Mélodie du Sud: pourquoi ce film Disney ne sortira jamais en DVD

Un certain public, très critique, n'en finit pas de pousser Disney dans ses retranchements. Le cinéaste Randy Moore avait dévoilé au dernier festival de Sundance, l'étrange survival "Escape from Tomorrow".

Ce long-métrage (qui vient de sortir en salles) tourné à l'insu des dirigeants du parc californien, met à mal la féerie du lieu et de ses personnages, les changeant en pantins inquiétants et malfaisants. Le tout avec l'éternel sourire de Mickey sur le visage. Mickey qui n'a pas attaqué en justice, pour le moment, et préfère faire profil bas en termes de droit a l'image.

Mais il y a un autre film que Disney ne veut surtout pas voir resurgir. "Mélodie du sud" ("Song of the South" en version originale), un film que Walt Disney considérait comme l'un de ses chefs d'œuvre, n'a jamais été édité en DVD, et ne le sera probablement jamais. La raison ? Des accusations de racisme à son encontre, qui sont une somme malvenue des attaques dont le géant du dessin animé fait fréquemment l'objet. Pour faire taire les rumeurs, la firme a donc décidé de bloquer toute tentative de production, en lissant depuis son image au maximum.

Sur Internet, les critiques pullulent

Pour qui s'intéresse au monde merveilleux et féérique de Disney, impossible de passer à côté du passé trouble de Walt, au moins aussi passionnant que les visions de ce créateur de génie, qui a laissé derrière lui un empire colossal. Cependant, les entreprises les plus identifiables du capitalisme moderne, et leurs réussites effrontées, ont toujours un goût de soufre. Plagiat, machisme, dissimulation, xénophobie, vampirisme : on a prêté les pires travers à Mickey, corolaire d'un immense succès rarement pris en défaut.

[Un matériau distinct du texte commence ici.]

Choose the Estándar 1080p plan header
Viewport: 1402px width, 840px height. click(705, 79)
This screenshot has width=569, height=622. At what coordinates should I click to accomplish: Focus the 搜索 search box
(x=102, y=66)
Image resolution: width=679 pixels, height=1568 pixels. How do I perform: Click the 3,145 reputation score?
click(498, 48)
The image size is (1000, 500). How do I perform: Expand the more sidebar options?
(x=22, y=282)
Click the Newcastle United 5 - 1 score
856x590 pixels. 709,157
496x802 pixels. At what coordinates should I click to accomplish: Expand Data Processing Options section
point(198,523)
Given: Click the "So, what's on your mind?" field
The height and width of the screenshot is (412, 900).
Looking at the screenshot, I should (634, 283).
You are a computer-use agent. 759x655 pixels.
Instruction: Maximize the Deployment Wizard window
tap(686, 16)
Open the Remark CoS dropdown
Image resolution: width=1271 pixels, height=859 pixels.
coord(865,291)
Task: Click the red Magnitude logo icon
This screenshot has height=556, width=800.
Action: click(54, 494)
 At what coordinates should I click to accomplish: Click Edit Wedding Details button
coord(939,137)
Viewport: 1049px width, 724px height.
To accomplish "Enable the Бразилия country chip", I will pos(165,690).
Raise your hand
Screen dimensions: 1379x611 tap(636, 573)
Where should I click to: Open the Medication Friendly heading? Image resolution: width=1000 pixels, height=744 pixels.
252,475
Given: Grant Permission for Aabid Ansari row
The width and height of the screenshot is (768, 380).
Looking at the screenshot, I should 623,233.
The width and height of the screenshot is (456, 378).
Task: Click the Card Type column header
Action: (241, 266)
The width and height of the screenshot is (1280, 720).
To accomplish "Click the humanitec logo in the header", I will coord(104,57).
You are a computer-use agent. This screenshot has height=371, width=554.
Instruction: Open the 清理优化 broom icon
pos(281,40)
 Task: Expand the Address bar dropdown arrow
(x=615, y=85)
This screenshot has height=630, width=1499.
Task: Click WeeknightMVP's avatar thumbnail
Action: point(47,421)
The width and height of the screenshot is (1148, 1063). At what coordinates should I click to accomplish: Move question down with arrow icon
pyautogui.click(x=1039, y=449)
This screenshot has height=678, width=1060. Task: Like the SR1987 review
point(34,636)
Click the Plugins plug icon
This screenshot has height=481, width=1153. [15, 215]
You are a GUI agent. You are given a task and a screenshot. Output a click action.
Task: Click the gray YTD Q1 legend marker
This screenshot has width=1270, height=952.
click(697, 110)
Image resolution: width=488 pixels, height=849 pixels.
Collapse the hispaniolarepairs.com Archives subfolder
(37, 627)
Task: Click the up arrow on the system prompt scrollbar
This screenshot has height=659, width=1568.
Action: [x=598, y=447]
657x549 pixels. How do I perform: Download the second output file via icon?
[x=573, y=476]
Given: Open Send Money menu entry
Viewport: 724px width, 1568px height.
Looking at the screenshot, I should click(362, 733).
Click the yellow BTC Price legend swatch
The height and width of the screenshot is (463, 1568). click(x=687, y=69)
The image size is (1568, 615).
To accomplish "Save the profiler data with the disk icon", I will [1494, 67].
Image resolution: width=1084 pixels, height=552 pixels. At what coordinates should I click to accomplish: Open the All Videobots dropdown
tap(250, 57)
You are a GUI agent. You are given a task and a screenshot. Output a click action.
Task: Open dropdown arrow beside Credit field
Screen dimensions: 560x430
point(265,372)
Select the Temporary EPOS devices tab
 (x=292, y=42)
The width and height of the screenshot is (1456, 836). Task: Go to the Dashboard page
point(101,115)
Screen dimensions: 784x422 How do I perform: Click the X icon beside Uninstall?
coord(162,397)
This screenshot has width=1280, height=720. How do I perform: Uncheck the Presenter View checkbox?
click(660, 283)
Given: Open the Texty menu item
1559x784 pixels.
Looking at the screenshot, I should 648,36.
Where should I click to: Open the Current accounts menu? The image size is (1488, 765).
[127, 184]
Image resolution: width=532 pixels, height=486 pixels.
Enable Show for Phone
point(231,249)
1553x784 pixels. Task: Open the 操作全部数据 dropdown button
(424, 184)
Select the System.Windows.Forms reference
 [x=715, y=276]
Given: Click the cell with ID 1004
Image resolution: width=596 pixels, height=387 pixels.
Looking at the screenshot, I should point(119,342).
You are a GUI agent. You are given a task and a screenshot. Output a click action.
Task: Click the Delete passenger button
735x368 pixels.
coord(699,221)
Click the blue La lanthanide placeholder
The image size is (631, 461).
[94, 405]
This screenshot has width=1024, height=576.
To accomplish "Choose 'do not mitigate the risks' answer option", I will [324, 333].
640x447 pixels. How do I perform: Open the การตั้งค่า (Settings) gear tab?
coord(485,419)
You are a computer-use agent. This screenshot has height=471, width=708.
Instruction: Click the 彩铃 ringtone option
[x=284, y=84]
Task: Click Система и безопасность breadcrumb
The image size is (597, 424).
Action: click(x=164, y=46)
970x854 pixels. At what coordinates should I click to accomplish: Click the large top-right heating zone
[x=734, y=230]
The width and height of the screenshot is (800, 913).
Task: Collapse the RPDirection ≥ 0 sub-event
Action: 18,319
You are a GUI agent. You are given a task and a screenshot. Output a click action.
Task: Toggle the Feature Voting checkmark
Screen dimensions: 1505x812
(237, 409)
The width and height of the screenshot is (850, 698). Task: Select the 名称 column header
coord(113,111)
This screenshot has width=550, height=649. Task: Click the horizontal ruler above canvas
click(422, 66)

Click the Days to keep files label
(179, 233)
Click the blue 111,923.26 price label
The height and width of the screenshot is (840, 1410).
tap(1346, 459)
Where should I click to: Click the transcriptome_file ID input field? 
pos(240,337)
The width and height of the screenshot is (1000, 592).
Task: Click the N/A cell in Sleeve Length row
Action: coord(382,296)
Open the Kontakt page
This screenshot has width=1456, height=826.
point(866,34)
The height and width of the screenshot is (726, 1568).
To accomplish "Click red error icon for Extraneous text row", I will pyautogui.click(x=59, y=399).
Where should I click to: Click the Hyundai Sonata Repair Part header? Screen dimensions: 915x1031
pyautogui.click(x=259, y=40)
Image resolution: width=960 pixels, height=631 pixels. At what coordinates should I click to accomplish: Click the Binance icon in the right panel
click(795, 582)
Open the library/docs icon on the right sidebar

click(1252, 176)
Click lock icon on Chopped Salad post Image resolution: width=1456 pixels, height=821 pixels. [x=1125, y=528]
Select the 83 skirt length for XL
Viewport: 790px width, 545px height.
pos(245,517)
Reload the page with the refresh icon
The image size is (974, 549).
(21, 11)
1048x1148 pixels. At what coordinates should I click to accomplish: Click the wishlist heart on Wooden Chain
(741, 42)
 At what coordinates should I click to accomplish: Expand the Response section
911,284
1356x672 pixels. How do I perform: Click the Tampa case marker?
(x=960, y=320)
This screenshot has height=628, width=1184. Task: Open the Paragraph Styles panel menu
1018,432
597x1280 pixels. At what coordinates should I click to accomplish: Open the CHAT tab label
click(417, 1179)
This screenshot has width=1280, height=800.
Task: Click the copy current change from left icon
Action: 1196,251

Sur les plateformes de vidéos, pullulent les analyses (plus ou moins sérieuses, avouons-le) de la stratégie Disney, débutée en 1923. Cela va du traitement raciste d'un personnage (les corbeaux dans Dumbo, Rafiki le singe à l'accent africain dans "Le Roi Lion"), à la dénonciation de stéréotypes les plus éculés (la chanson d'ouverture d'Aladdin, et ses "oreilles coupées, parce que bon, on est chez les Arabes", changée depuis). Sans oublier, en vrac : complot Illuminati, Troisième Reich, théorie conspirationniste et lobotomie subliminale des héroïnes en détresse, que ne supportent plus les féministes du monde entier, etc.

Bref, comme tout représentant du méchant mondialisme rampant (cf. Banksy chez McDo), Disney subit, à tort ou à raison, les foudres des antis. Si la firme connaît en ce moment d'importants bouleversements à sa tête, suite au rachat de Marvel et à quelques flops, on essaie encore, tant bien que mal, de "protéger la magie" (comme on dit ici en plaisantant), en censurant, par exemple, les erreurs de jeunesse du bon vieux Walter.

Un "Mary Poppins sudiste"

Cependant, un film en particulier a toujours retenu toute l'attention des chercheurs, journalistes, et d'une partie du public. Il s'agit d'un "Mary Poppins" sudiste, très controversé : "Mélodie du Sud". Le premier long-métrage mélangeant prises de vue réelles et animation, branche que Disney a peu explorée depuis "Pete's dragon" en 1977.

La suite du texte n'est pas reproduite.